◆ **Records for the task**
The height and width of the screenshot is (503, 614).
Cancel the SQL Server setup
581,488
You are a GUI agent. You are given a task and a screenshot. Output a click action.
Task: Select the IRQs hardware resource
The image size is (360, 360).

◆ **Written exercise**
Arrange these records as a numbered list, one line per item, with the blank lines dropped.

◆ **Exercise output**
1. The height and width of the screenshot is (503, 614).
2. Cancel the SQL Server setup
3. 581,488
4. You are a GUI agent. You are given a task and a screenshot. Output a click action.
5. Task: Select the IRQs hardware resource
6. The image size is (360, 360).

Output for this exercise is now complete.